Insomma, non è affatto vero che la
riforma renda meno complicato l'iter legis. E dunque non è vero che semplifichi la vita del nostro Parlamento. Però semplifica fin troppo la vita del governo,
l'unico pugile che resta davvero in piedi sul ring delle istituzioni. Perché
insieme al Parlamento barcolla il capo
dello Stato: con un esecutivo stabile, perderà il suo ruolo di commissario
delle crisi di governo, nonché — di fatto — il potere di decidere
l'interruzione anticipata della legislatura.

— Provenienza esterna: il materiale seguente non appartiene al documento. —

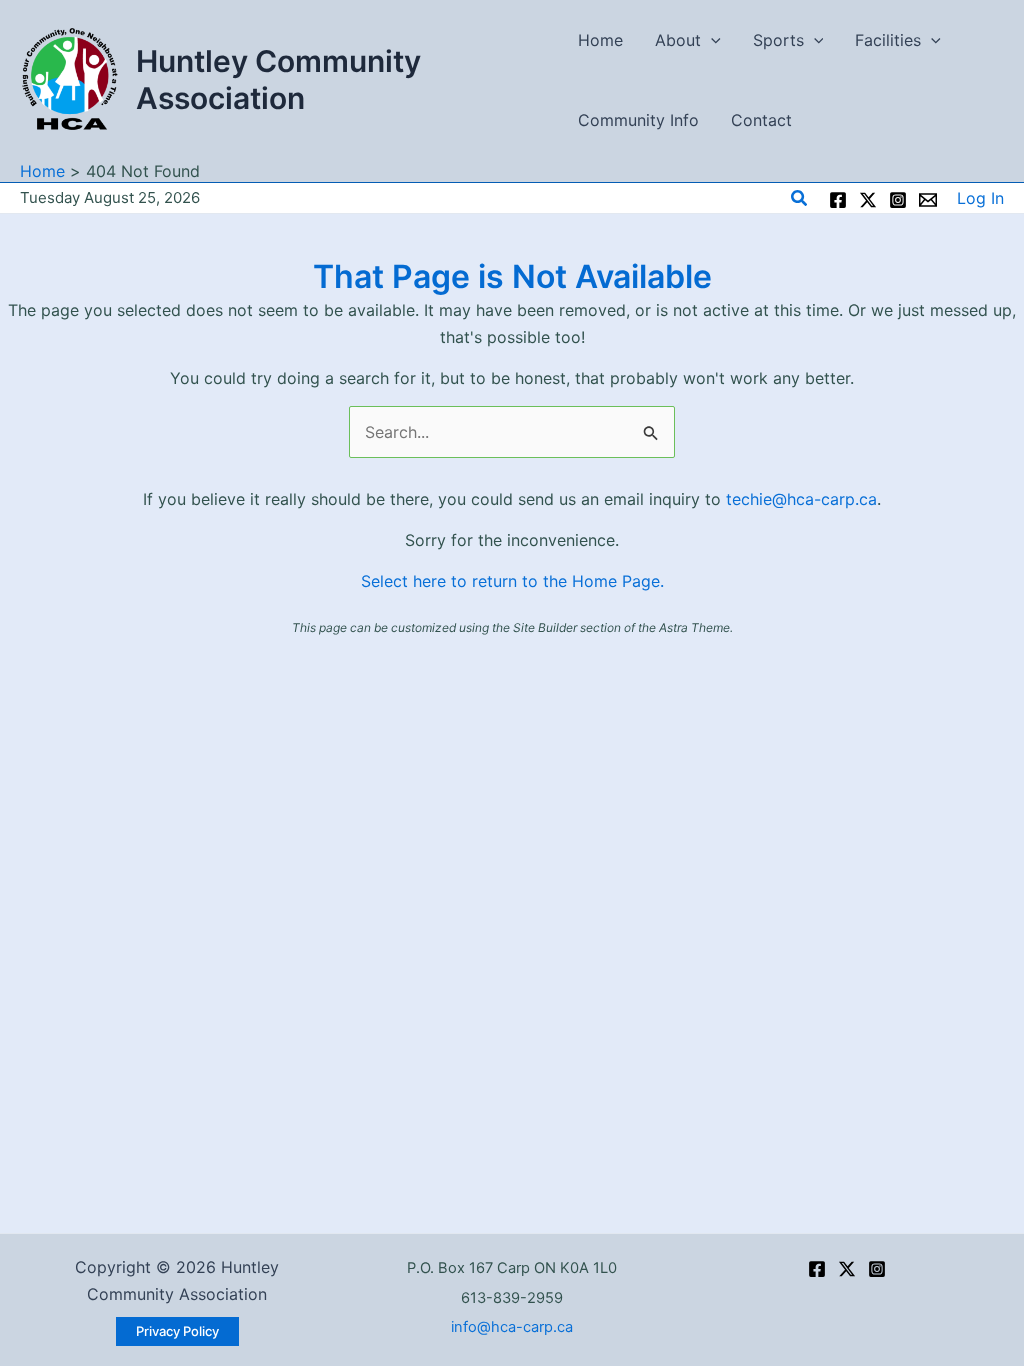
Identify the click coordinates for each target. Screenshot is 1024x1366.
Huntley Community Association (278, 79)
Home (600, 40)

Da qui la preoccupazione che s'accompagna
alla riforma. Servirebbero maggiori
contrappesi, più contropoteri. Qualcosa c'è (come i cenni a uno statuto
delle opposizioni, l'argine ai decreti, il ricorso preventivo alla Consulta
sulle leggi elettorali), però non basta. Nonostante la logorrea dei
riformatori, qualche parolina in più non guasterebbe. Ma loro non ne hanno più
da spendere, noi siamo muti come pesci. Vorremmo rafforzare il tribunale costituzionale, spalancando
il suo portone all'accesso diretto di ogni cittadino (succede in Germania e in Spagna). Vorremmo rafforzare
il capo dello Stato, magari concedendogli il potere d'appellarsi a un
referendum, quando ravvisi in una
legge o in un decreto pericoli per la democrazia (succede in Francia). E in
conclusione vorremmo che l'elettore non
fosse trattato come un ospite nella casa delle istituzioni. Ma al referendum prossimo venturo l'ospite potrà
solo decidere se entrarvi oppure uscirvi, senza spostare nemmeno un
soprammobile. Intanto sta sull'uscio, guardando dal buco della serratura.